__Exercise instructions__
In the listing below, look for "breadcrumb" and copy every line that has it.

__Material supplied__
-*-*-
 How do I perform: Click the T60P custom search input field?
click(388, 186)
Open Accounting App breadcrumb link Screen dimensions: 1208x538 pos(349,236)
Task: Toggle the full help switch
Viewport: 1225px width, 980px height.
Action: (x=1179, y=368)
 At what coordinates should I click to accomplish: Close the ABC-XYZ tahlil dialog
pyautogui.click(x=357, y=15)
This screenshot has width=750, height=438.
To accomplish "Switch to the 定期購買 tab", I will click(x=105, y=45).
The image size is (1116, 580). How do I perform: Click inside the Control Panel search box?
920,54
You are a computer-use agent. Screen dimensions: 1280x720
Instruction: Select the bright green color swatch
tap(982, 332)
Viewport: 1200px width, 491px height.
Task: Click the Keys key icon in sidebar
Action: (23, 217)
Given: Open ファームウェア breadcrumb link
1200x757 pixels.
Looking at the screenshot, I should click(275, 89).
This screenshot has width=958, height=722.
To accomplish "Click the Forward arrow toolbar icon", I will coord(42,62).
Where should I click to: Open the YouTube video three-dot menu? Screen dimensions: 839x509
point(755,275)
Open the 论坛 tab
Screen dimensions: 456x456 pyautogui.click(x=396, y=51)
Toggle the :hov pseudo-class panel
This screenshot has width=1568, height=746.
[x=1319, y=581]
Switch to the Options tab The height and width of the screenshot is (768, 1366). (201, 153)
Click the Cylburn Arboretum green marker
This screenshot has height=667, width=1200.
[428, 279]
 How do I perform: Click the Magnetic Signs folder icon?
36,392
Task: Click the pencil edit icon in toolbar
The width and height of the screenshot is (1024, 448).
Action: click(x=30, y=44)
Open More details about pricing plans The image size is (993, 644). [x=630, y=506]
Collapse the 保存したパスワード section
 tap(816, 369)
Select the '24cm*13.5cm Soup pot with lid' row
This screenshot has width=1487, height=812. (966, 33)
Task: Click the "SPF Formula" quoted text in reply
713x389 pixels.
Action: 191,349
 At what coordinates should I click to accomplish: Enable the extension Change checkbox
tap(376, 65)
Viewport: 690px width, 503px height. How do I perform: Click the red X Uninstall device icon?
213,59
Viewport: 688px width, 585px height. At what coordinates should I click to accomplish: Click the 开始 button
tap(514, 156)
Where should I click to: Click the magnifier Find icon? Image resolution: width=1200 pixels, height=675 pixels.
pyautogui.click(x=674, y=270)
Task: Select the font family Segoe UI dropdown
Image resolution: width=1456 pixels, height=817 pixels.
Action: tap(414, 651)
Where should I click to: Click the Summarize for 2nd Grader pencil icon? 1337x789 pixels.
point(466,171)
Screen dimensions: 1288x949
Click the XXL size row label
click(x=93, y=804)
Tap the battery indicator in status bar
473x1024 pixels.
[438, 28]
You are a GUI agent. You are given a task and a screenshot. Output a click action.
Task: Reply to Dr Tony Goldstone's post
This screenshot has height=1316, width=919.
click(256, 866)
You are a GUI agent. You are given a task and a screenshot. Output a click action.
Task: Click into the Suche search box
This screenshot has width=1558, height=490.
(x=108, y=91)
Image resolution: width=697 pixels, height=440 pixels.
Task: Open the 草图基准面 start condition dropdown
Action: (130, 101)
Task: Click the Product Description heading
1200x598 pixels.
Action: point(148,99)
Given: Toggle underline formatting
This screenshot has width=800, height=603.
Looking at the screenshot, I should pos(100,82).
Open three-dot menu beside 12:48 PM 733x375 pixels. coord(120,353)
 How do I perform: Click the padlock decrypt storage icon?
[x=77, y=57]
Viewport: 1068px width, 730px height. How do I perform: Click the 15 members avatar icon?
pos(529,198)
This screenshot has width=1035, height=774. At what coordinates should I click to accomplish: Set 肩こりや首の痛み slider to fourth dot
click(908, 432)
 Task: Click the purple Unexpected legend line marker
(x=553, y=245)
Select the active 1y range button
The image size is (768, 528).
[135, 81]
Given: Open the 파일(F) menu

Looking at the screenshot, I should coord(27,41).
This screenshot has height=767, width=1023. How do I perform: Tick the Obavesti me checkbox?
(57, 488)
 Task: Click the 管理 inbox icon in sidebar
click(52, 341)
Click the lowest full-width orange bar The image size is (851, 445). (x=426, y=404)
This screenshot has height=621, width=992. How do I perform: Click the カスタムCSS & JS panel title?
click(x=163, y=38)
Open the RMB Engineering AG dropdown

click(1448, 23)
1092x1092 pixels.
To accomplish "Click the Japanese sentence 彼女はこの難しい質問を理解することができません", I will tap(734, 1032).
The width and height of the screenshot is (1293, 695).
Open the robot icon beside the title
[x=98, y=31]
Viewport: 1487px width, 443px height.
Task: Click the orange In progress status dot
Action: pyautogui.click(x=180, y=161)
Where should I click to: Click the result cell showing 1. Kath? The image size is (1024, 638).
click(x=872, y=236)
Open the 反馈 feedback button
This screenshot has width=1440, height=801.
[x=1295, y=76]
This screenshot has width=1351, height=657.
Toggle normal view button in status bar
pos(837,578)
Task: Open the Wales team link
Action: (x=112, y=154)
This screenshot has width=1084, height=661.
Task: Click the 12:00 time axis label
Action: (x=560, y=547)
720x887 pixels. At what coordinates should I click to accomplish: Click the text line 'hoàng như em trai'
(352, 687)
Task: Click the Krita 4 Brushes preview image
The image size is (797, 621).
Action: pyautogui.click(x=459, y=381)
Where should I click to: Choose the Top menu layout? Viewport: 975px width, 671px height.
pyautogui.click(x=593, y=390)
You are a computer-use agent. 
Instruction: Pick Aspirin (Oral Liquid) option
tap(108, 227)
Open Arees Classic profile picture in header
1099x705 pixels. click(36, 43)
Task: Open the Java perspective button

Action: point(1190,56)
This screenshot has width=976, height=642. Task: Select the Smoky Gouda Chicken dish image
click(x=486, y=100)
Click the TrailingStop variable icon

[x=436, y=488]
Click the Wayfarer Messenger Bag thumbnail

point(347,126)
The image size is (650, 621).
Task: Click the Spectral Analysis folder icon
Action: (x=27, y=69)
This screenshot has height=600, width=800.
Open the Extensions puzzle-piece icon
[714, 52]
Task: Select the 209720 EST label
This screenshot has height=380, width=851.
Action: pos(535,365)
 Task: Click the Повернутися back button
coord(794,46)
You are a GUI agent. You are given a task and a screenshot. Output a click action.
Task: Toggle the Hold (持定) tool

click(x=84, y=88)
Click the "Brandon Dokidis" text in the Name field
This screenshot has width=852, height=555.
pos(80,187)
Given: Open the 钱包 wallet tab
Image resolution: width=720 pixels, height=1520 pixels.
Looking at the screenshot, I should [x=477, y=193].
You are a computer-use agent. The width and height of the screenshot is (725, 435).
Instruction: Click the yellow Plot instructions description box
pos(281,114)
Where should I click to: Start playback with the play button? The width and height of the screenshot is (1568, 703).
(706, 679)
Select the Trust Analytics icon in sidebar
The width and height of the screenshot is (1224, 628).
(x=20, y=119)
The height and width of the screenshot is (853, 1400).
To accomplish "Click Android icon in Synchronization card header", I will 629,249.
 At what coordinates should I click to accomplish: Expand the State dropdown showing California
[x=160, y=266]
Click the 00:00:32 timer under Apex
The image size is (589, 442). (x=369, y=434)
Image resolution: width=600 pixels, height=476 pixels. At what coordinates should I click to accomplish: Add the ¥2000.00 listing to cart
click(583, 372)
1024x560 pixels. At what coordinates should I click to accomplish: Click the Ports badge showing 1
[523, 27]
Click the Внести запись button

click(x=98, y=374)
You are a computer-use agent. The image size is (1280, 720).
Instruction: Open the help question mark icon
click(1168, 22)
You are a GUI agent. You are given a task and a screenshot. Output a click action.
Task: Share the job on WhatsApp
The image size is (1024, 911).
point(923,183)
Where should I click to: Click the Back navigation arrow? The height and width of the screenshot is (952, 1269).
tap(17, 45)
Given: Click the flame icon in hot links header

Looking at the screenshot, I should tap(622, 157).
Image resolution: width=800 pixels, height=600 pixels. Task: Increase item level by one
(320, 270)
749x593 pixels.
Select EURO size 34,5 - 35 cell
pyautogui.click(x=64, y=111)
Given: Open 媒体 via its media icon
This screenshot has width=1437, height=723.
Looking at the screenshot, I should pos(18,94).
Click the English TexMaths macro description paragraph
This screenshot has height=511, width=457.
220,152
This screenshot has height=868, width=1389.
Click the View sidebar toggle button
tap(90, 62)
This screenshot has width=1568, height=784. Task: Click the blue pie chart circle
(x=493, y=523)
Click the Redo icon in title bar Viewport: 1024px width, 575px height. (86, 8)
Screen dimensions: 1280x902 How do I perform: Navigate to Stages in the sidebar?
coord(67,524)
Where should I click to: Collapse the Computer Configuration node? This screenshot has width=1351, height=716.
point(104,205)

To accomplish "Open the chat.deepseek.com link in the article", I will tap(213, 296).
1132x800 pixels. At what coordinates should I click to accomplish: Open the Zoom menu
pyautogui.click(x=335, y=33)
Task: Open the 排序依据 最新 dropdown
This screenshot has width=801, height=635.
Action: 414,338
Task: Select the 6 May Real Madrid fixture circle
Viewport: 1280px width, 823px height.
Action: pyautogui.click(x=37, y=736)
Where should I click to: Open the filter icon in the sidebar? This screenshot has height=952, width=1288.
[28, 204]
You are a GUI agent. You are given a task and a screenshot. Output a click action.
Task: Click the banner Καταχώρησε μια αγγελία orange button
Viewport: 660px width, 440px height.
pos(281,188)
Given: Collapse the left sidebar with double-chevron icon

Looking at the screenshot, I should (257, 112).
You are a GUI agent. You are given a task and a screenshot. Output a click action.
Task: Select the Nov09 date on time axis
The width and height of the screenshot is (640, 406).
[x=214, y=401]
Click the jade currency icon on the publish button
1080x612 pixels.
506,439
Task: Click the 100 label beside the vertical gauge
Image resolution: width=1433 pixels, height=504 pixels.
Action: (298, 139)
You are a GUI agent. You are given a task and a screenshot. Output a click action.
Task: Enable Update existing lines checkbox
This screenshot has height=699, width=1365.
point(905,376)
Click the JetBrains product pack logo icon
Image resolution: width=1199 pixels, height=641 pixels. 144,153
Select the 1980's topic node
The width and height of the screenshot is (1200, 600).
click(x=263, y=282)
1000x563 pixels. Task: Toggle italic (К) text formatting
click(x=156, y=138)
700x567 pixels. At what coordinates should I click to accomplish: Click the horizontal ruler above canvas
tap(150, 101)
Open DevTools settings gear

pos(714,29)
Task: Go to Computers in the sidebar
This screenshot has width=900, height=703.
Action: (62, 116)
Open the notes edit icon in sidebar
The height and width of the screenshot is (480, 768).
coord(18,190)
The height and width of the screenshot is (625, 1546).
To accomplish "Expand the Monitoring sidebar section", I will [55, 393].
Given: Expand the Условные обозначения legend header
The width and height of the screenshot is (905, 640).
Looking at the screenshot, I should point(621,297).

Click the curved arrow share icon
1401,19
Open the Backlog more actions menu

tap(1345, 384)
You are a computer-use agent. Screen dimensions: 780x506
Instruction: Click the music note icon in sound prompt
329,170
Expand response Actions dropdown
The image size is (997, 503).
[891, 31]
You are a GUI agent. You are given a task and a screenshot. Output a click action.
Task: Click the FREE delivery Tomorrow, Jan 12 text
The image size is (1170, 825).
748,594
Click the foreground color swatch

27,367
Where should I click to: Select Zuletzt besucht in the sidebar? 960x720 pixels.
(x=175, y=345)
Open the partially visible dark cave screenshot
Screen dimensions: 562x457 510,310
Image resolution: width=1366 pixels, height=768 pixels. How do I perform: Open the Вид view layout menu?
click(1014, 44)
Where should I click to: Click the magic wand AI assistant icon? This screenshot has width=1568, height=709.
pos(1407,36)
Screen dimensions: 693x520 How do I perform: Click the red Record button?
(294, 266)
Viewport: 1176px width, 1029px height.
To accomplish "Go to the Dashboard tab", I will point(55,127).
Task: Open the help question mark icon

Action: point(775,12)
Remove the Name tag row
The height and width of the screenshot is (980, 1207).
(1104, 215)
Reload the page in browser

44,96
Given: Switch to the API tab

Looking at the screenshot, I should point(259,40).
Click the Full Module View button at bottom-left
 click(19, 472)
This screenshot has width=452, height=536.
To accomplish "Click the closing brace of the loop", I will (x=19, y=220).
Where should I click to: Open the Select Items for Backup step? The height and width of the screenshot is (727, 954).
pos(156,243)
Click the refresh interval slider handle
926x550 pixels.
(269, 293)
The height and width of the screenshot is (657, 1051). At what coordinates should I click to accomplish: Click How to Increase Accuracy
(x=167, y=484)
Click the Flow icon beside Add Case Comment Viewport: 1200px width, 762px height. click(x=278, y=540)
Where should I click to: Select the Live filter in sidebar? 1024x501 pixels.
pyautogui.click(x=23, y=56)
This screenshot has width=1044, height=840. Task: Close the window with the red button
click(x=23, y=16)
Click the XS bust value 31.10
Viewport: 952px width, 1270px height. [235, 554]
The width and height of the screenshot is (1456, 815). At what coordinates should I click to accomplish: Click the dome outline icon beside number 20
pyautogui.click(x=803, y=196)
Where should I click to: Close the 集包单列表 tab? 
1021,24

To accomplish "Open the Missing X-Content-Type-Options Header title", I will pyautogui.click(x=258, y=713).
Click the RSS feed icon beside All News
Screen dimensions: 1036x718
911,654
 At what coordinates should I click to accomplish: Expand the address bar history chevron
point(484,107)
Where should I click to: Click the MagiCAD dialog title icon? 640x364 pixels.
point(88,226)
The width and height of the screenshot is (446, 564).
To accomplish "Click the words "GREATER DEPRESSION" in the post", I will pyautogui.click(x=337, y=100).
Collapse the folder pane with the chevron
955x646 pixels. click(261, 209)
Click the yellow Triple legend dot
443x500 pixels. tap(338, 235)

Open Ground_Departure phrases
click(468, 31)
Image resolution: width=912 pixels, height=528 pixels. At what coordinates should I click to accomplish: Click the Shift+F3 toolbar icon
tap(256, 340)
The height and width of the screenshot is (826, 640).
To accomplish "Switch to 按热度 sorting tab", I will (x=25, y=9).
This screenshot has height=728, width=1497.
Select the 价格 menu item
-*-*-
__Solution for this exercise__
Open Accounting App breadcrumb link Screen dimensions: 1208x538 pos(349,236)
Given: Open ファームウェア breadcrumb link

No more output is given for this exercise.